» Text passage

One way to banish negative, self-conscious thoughts is to do just that: banish them.

The next time you walk into a room and feel your face getting red, think to yourself, “So what?” How much does it really matter if people don’t like how you look or act? What’s the worst that could happen?

Most of the time, you’ll find that you don’t have a good answer to this question. Then, you can immediately start assigning such thoughts less importance. With self-awareness, you can acknowledge that your negative thoughts are present and realize that you don’t agree with them.[2] They’re just thoughts, after all.

2. Be Honest

A lie that self-consciousness might tell is that there’s one way to act or feel. Honestly, though, everyone else is just figuring life out as well. There isn’t a preferred way to show up to an event, gathering, or public place. What you can do is be honest with your feelings and thoughts.[3]

If you feel offended by something someone says, you don’t have to smile to be polite or laugh to fit in with the crowd. Instead, you can politely say why you disagree or excuse yourself and find a group of people who you relate to better. If you’re nervous, don’t overcompensate by trying to look relaxed and casual — it’ll be obvious you’re putting on a front. Instead, nothing is more endearing than saying, “I’m a little nervous!” to a room of people who probably feel the exact same way.

» Entries supplied
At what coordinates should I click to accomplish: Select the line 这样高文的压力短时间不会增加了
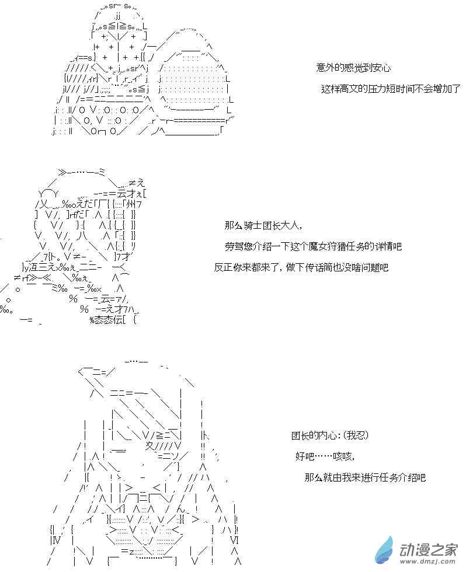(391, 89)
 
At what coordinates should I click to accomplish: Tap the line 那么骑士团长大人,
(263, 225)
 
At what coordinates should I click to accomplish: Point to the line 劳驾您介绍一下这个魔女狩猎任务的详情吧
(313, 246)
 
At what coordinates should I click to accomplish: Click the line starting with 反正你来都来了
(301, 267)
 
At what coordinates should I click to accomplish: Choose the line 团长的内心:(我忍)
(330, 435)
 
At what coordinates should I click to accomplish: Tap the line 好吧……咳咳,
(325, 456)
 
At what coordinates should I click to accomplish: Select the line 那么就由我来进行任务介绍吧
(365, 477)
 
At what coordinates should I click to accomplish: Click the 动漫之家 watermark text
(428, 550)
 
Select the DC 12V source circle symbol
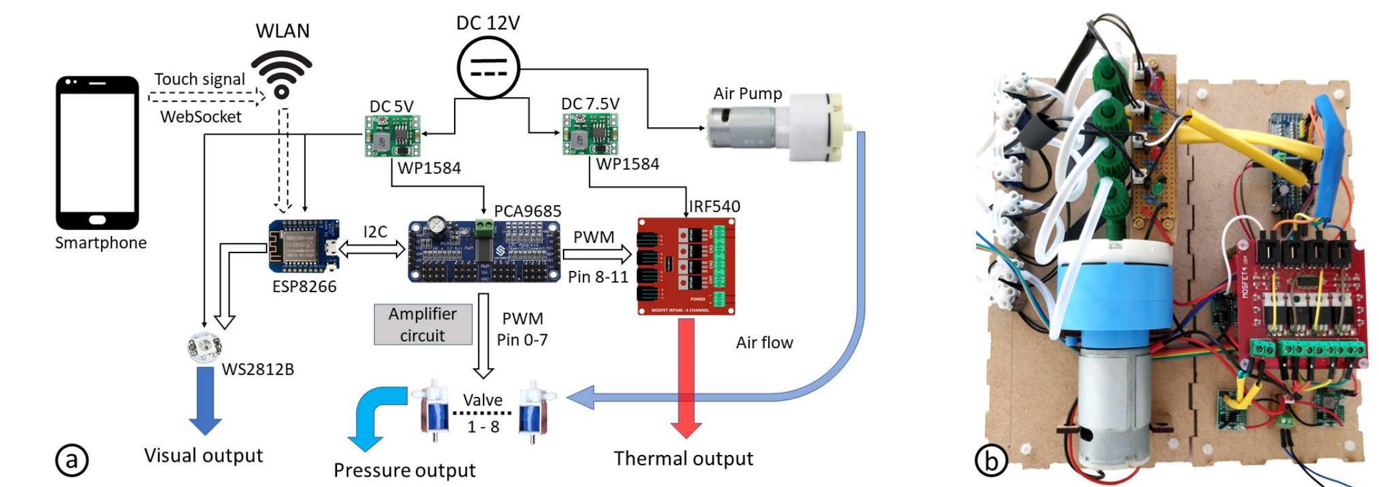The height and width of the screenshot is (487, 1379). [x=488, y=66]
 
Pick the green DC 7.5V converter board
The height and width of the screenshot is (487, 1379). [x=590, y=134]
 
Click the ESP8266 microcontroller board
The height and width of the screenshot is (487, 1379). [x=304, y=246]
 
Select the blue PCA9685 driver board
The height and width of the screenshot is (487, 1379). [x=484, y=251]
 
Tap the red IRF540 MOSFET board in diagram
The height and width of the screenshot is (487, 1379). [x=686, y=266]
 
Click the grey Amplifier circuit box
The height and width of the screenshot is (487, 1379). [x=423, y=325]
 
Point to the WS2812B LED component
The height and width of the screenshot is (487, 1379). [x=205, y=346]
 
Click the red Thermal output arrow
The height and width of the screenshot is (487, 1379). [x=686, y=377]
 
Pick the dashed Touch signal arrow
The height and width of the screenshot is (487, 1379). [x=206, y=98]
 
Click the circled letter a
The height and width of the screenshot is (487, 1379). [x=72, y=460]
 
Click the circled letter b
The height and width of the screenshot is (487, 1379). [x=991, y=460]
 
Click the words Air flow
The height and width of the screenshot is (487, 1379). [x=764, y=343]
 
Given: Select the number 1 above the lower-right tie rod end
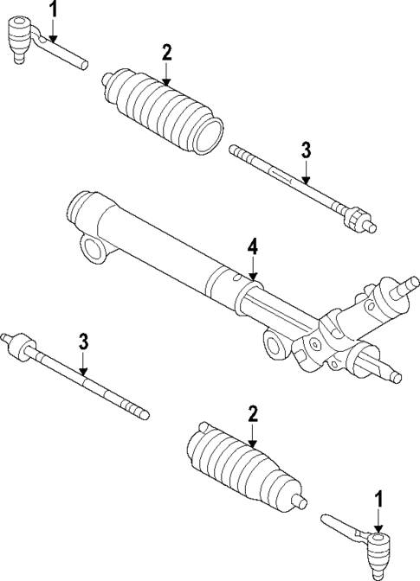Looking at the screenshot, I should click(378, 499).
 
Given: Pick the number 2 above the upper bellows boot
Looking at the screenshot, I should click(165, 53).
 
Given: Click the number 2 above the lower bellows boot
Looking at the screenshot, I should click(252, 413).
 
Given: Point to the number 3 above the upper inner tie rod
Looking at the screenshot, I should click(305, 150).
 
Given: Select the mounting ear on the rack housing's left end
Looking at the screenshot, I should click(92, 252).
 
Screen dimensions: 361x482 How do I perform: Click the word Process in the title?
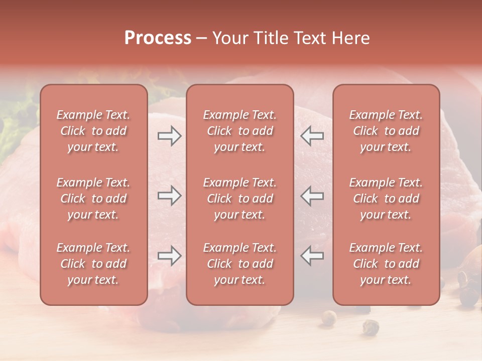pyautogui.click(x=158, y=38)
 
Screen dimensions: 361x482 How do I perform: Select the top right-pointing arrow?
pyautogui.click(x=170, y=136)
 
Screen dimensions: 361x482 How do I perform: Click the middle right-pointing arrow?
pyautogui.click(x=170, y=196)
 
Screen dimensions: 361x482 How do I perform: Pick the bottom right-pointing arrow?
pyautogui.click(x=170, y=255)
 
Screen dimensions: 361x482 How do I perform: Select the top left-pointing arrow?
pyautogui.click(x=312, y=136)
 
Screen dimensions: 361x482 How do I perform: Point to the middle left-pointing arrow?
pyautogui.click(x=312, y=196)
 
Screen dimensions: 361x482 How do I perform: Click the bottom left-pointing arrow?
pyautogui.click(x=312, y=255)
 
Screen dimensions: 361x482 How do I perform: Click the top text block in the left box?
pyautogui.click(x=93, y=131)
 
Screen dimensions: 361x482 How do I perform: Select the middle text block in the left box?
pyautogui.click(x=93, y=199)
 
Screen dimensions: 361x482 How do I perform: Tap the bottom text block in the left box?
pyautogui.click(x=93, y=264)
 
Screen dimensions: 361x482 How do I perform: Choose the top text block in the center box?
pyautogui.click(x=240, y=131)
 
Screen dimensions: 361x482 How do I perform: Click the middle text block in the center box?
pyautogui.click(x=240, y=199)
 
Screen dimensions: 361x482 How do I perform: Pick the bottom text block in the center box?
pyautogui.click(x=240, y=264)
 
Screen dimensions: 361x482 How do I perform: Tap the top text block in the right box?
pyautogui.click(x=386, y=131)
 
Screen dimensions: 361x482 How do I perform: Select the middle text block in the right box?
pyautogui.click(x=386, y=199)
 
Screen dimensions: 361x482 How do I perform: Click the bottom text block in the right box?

» Task instructions
In the passage on self-consciousness, what should a person think when walking into a room and feeling their face getting red?

» Expected answer
“So what?”